Neste sentido é bom lembrar: Professores não são os pais do seu filho. Eles são chamados por aí de educadores, no entanto, educação quem dá são os pais. O professor é apenas um profissional que mantém uma conduta adequada numa situação pública, é o máximo de modelo que ele deve dar. Se ele assumir a sua função, reclame. Deixa de ser preguiçoso e acomodado e não transfira para outros os seus deveres e obrigações. Se você deixar que o mundo cuide de seu filho, ele certamente cuidará, depois não se queixe. Já vi pais cobrando comportamento de professores como se estes devessem ser freiras e padres; eles não são, se fossem teriam escolhido outra profissão.

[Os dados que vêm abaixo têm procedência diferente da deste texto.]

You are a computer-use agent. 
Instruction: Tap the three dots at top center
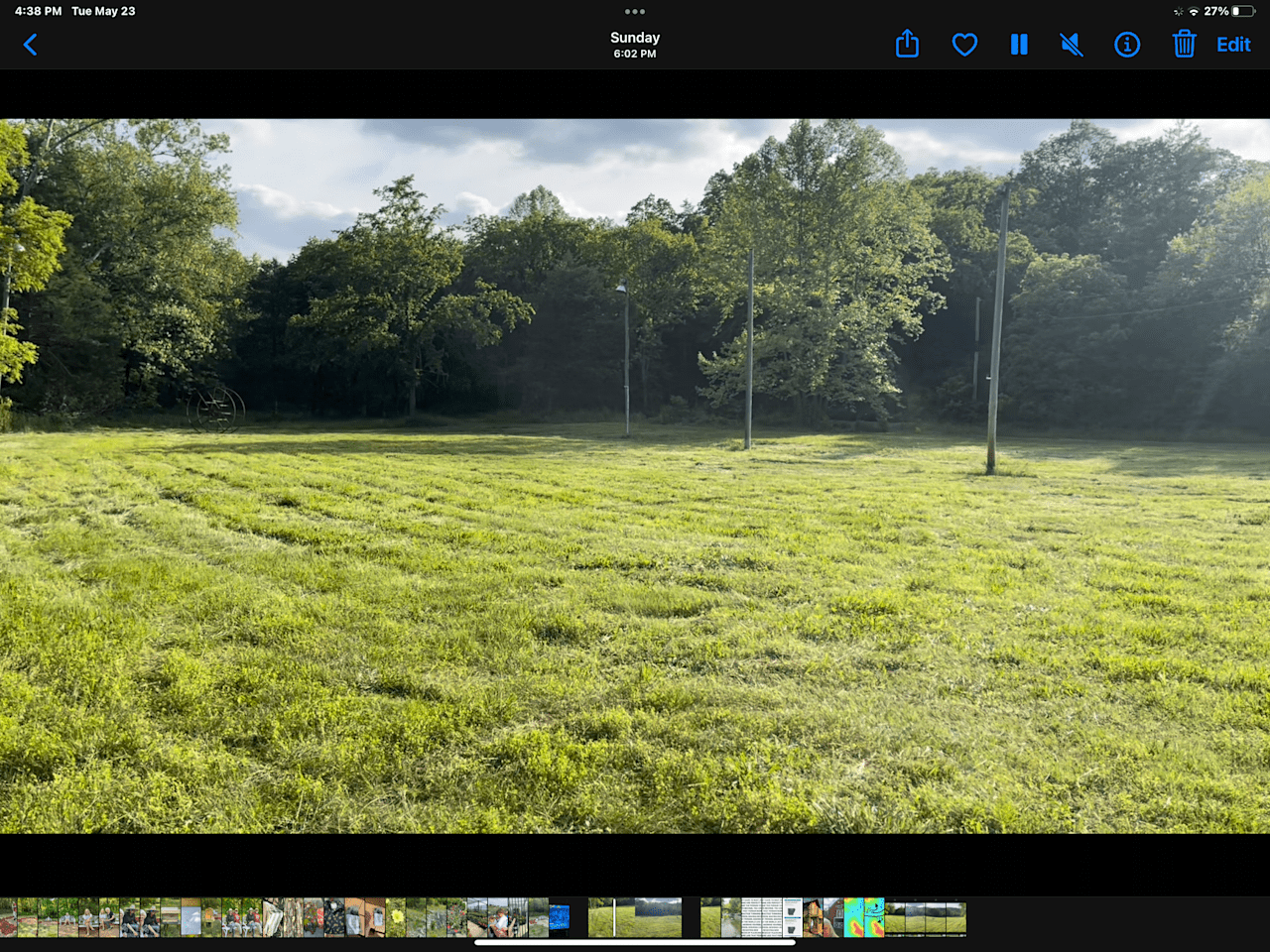tap(635, 12)
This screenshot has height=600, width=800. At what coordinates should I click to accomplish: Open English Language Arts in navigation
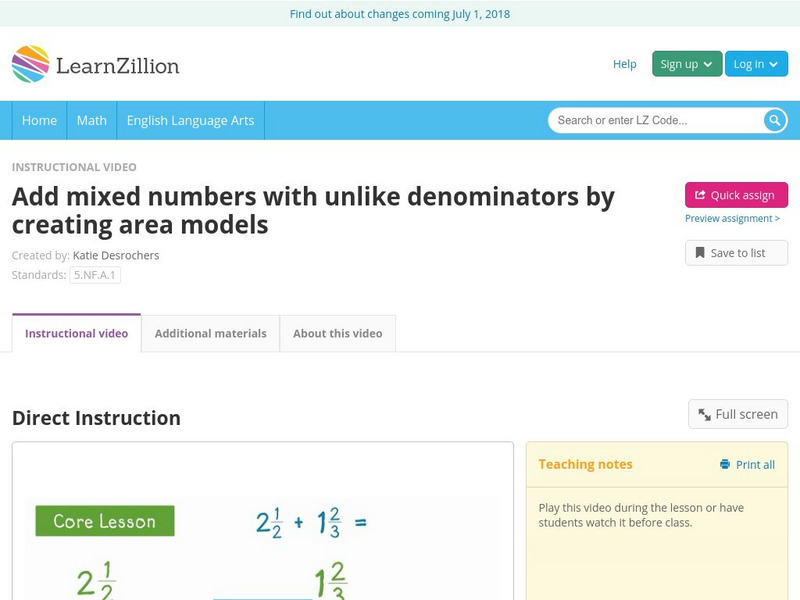point(193,120)
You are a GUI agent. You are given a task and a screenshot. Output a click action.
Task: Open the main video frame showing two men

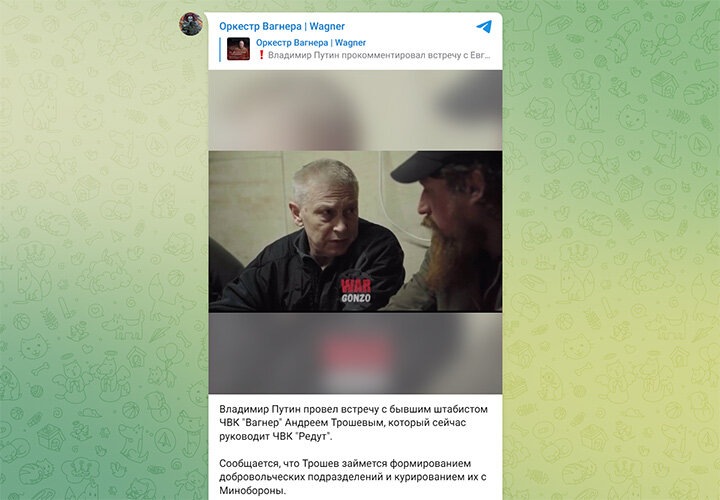[355, 231]
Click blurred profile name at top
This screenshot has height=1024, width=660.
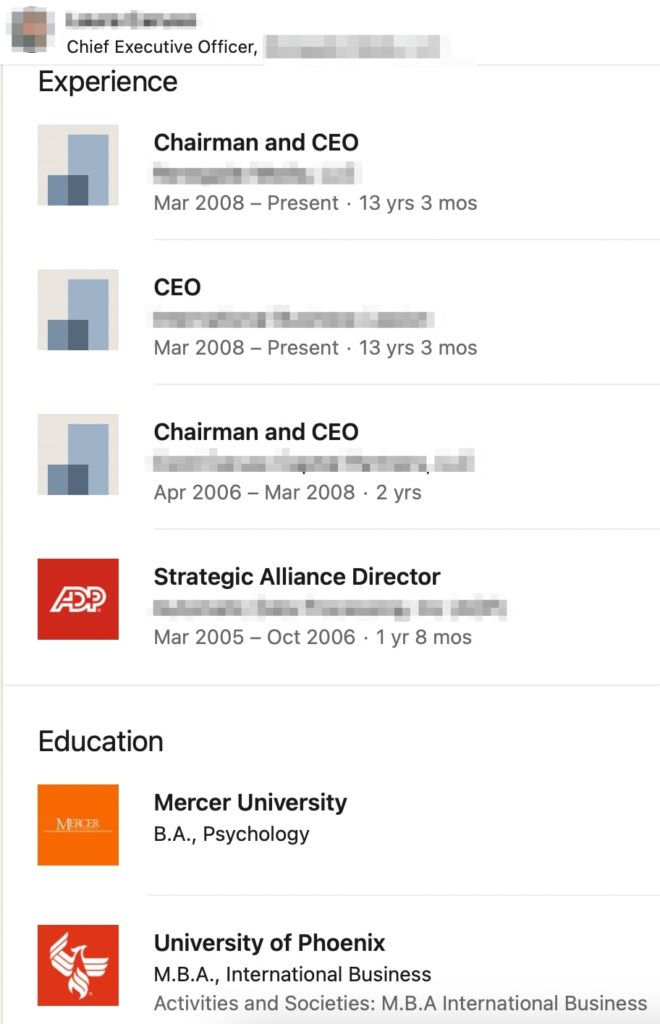point(131,21)
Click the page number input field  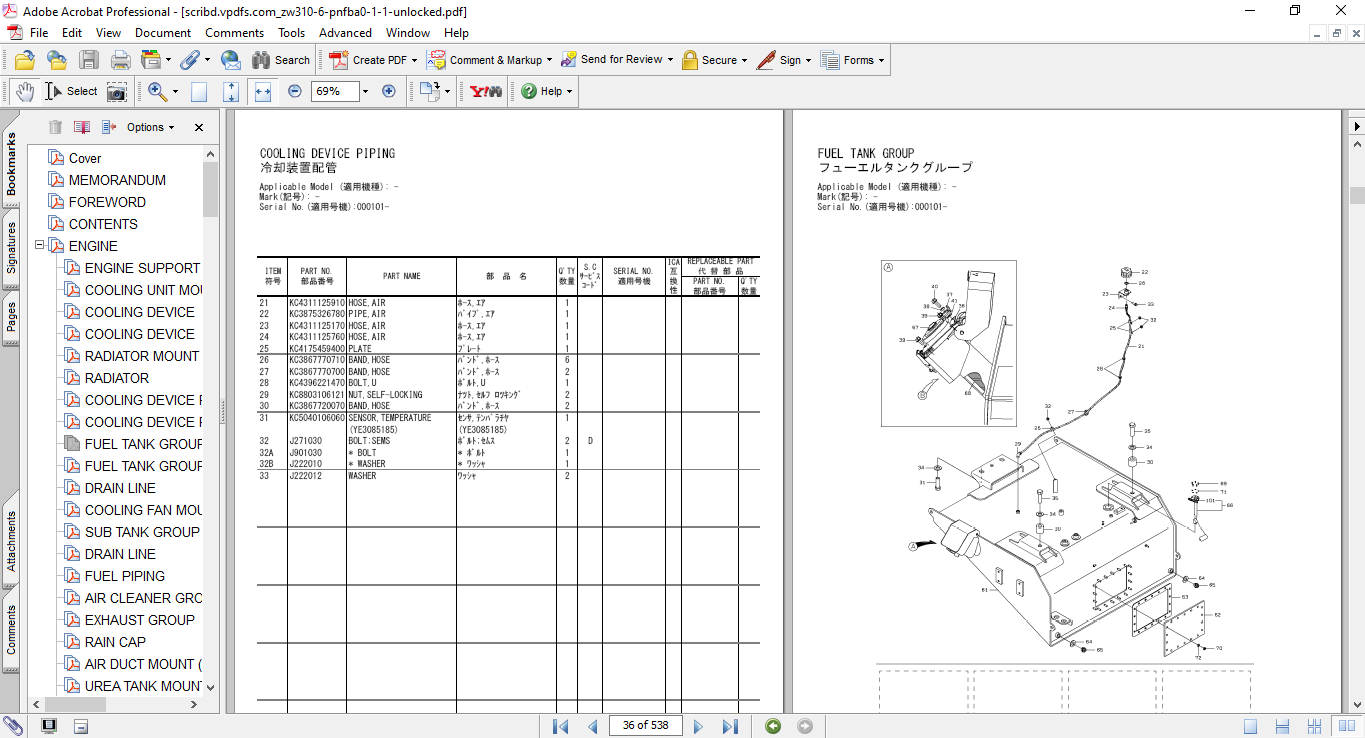(x=645, y=726)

As chances e oportunidades que seu filho vier a ter dependem menos de condição econômica e escolaridade do que da capacidade dele em lidar com o mundo, suas condicionantes e as pessoas à sua volta. É a formação desta capacidade o que ele mais te pede o tempo todo, perceba. Para você que já tem esta habilidade desenvolvida, não importando sua inteligência ou condição financeira, é razoavelmente fácil dar exemplos e modelos que ele imitará. Essa condição implica em sensibilidade, ser sensível aos apelos do mundo e aos do seu filho. Em outras palavras, experiência de vida. Esta você já tem. Você é competente, acredite.

Sucesso e gratidão

“Um filho será grato, somente se reconhecer nos pais o exemplo que ele seguiu”.

Não massacre essa pessoinha com o seu orgulho e vaidade. Se alguém deve se envaidecer de suas vitórias é ele mesmo. A você, cabe apenas manifestar a sua aprovação e lhe dar o mérito que realmente tem. O seu próprio mérito, deixa ele e os outros lhe darem, se acharem que você tem. Se você realmente os tiver compartilha-os com Deus, agradeça-o por ter conseguido ser exemplo e modelo; agradeça o sucesso do seu filho. Deus teve muito à ver com isso. Compreenda, as variáveis postas no mundo para testarem a educação dada são tão infinitas e complexas que, não é minimamente razoável, reivindicar o mérito todo do sucesso, ou do fracasso.

Nenhum filho tem vergonha de um pai por seus parcos recursos. Ele tem vergonha de um pai que não seja digno da pessoa que ele é. Seu filho não quer ser maior do que você, não importa quanto sucesso material e social ele alcance. Ele quer ser como você, deseja a sua aprovação para aquilo que se tornou. Cuida de ser o modelo adequado. Ele não quer a sua vida ou a sua profissão, quer o seu exemplo de comportamento. Aprove-se, você será aprovado.

Espelho e Experiência

Este é o resumo de tudo o que aprendi como filho do comportamento dos meus pais. E é tudo quanto eu imitaria se filhos eu tivesse. Hoje me pareço muito mais com meu pai e minha mãe do que eles ou eu mesmo havíamos previsto ou imaginado. E é incrível, mas nos orgulhamos muito disso. O que sou é espelho deles.